Le traitement contestable du personnage de Cendrillon

Disney semble avoir fait un saut en arrière dans le traitement de ses héroïnes qui avaient l'habitude d'être des femmes fortes. La Cendrillon de cette adaptation est passive. C'est en soi compréhensif car elle a cette attitude chez Perrault et dans la version de 1950. Néanmoins, le résultat est un personnage nias, presque béat ; heureux sans raison ou heureux malgré tout. Le choix de l'actrice Lily James contribue à ce trait de caractère et la direction d'acteur doit également avoir un rôle. La marraine vient de fait récompenser un état d'esprit plutôt qu'une initiative. Cendrillon agit comme une petite fille. Cette adaptation semble avant tout destinée aux petits enfants alors que les derniers films Disney pouvaient plaire à tout le monde. Ce traitement est d'autant plus regrettable que les autres personnages sont intéressants. Cate Blanchett est extraordinaire dans le rôle de la belle-mère. La marraine interprétée par Helena Bonham Carter est excellente dans sa courte apparition. Même le prince qui rejette les conventions et est ouvert à la raison est intéressant : il est à la fois classique et moderne. Néanmoins, cela ne peut compenser le problème du personnage de Cendrillon. 

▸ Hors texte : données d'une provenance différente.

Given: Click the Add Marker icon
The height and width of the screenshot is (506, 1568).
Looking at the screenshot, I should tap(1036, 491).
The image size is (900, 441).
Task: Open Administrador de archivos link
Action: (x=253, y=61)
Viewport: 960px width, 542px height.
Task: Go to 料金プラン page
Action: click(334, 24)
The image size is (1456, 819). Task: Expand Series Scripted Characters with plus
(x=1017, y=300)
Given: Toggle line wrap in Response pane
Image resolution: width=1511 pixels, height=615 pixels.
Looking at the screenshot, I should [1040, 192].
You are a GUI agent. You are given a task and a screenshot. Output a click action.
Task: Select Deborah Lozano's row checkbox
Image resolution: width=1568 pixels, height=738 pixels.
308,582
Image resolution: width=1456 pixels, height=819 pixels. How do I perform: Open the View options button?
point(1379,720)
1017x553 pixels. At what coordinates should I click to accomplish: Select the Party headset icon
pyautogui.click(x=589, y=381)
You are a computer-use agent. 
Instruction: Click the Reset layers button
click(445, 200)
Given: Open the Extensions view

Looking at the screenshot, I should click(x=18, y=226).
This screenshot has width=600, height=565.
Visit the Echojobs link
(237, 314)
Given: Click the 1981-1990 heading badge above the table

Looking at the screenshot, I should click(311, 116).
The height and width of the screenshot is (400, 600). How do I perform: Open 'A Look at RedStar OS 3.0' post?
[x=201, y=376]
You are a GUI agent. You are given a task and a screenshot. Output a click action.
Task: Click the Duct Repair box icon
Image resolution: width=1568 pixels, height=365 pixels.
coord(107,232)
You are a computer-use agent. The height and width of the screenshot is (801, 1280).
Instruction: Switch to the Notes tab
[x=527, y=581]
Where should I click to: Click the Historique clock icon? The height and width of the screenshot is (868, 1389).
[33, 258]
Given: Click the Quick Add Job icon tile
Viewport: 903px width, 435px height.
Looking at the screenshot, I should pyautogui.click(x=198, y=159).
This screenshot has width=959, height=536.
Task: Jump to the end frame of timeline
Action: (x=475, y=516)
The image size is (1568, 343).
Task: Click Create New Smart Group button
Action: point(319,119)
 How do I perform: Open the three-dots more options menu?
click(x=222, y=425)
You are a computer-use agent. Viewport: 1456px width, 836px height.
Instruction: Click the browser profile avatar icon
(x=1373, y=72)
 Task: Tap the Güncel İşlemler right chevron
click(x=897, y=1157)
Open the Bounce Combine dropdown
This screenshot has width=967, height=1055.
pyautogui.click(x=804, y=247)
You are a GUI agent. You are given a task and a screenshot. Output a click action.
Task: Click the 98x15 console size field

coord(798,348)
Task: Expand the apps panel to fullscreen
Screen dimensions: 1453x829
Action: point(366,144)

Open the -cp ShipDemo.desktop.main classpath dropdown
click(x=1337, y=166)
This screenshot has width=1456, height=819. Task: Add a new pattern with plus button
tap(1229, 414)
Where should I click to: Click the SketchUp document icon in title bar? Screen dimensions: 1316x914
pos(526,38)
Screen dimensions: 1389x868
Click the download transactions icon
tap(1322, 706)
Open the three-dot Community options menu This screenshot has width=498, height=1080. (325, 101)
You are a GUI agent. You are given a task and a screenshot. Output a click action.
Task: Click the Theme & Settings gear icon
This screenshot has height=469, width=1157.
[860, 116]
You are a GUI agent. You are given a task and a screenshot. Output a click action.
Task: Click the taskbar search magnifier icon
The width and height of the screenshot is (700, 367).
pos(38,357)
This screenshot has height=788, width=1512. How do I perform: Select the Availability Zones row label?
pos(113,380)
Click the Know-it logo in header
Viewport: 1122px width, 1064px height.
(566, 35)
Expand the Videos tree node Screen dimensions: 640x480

La morale : les messages du conte

Un conte a comme premier objectif de faire passer des messages. Ceux-ci sont multiples bien que certains soient très convenus. Le film reprend d'abord les messages du conte original. Il y a ainsi la première morale qui souligne que la bienveillance, c'est à dire l'esprit, est la plus importante des qualités. Ce message est même particulièrement appuyé car contrairement à la version de Perrault, Cendrillon se révèle au Prince sans magie en fin de film : telle qu'elle est réellement. La magie n'est qu'un coup de pouce. La donnée magique est en fait la métaphore du réseau relationnel. Vous avez bien lu, le conte original est déjà très moderne. Dans le conte comme dans le film, c'est la marraine (la connaissance providentielle) qui met en avant Cendrillon pour sa bonté. C'est de là que vient en partie la passivité de Cendrillon : le besoin du secours de la marraine. Nous pensons qu'il aurait fallu faire l'économie de cette morale. Cela aurait permis le développement d'une Cendrillon plus forte, qui aurait rejoint les héroïnes des dernières productions. Toutefois, le message le plus intéressant et inédit de l'adaptation est une philosophie du doute prônée par Cendrillon : "ce n'est pas parce-que cela a toujours été que cela est juste" dit-elle peu ou prou. C'est le début de l'esprit critique. Alors bien même qu'il est question de croyances constamment dans le film, ce qui d'ailleurs brouille le message, dans les faits, Cendrillon est celle qui remet en cause, à la manière des enfants demandant "pourquoi". Cette qualité propre à Cendrillon est confrontée aux certitudes du Prince qui finit par adopter cette aptitude d'esprit. Ainsi, Cendrillon remet en cause la chasse en tant que loisir, qui est pour elle une activité culturelle et non naturelle. Le Prince, lui, remet par la suite en cause le mariage d'intérêt et le mariage de classe et prône le mariage d'amour. Bien que classiques, les morales du film sont pour le moins justes. 

En définitive, cette adaptation de Cendrillon a des qualités mais le traitement contestable de son personnage principal en fait un film avant tout pour enfants. Pour une production Disney, c'est un peu décevant.